2,500 cubic metres of natural seawater: this is the total volume held by the aquarium’s installations.
This vital element for any aquatic organism is pumped up 400 metres from where the Océarium stands.
First the water is stored, then decanted into two tanks measuring 200 cubic metres. It is then filtered, using two techniques:
- mechanical filtration
- sand filtration of the type used by swimming pools.
- The seawater is regularly monitored. The main parameters for measuring the ‘quality’ of the seawater are its salinity, pH, and levels of dissolved nitrates and oxygen.
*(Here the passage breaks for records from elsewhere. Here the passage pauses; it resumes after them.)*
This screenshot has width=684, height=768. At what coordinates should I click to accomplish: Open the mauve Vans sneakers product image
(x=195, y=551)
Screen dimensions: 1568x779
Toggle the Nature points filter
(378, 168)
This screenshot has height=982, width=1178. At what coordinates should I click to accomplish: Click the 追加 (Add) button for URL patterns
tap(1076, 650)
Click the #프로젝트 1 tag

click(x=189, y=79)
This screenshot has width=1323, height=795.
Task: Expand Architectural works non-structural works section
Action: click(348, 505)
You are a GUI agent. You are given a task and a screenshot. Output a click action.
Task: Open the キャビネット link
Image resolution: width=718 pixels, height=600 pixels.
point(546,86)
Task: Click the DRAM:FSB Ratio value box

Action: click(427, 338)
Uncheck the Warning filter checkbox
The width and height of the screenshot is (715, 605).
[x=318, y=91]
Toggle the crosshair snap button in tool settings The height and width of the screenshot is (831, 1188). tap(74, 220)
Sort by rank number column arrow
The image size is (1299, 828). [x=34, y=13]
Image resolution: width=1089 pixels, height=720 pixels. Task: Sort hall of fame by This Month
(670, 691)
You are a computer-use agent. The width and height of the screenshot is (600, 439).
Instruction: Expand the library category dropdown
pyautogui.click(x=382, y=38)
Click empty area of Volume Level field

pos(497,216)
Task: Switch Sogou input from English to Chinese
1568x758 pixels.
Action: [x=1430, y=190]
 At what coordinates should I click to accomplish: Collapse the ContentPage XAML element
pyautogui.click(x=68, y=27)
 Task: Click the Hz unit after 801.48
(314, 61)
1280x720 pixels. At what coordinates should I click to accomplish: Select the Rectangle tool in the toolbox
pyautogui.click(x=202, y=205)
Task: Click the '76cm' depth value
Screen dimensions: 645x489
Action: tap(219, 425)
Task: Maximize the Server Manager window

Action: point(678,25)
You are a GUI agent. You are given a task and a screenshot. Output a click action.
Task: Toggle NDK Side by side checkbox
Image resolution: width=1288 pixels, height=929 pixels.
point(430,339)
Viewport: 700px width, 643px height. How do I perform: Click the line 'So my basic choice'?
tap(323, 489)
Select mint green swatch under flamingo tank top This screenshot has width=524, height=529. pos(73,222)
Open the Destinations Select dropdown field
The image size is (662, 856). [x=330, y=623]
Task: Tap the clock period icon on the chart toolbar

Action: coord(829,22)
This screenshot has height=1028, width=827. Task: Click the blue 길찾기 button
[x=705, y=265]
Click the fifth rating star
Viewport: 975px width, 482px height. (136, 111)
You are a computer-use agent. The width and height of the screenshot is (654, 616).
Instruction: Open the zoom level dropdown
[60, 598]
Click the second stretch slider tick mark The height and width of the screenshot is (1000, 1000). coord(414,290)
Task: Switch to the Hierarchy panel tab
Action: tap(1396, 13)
Thanks to its special geographical position, Le Croisic peninsula, which penetrates 5 km into the sea, has very good quality water.
The 55 saltwater aquariums on display to the public are simply the visible part of a complex mechanism. The filtration room, the lifeline of the aquariums, is in the basement. It is here that the seawater is oxygenated and cleaned, and where its temperature is regulated.
The water in the aquariums is partially renewed, at around 5% a day. All the ‘Atlantic’ area aquariums are connected to a heat exchanger and a cooling unit so their temperature can be maintained at 16 degrees Celsius. For the tropical area tanks, a gas boiler and a heat pump maintain the water at 25 degrees Celsius. Ultraviolet light is used to sterilise the tanks.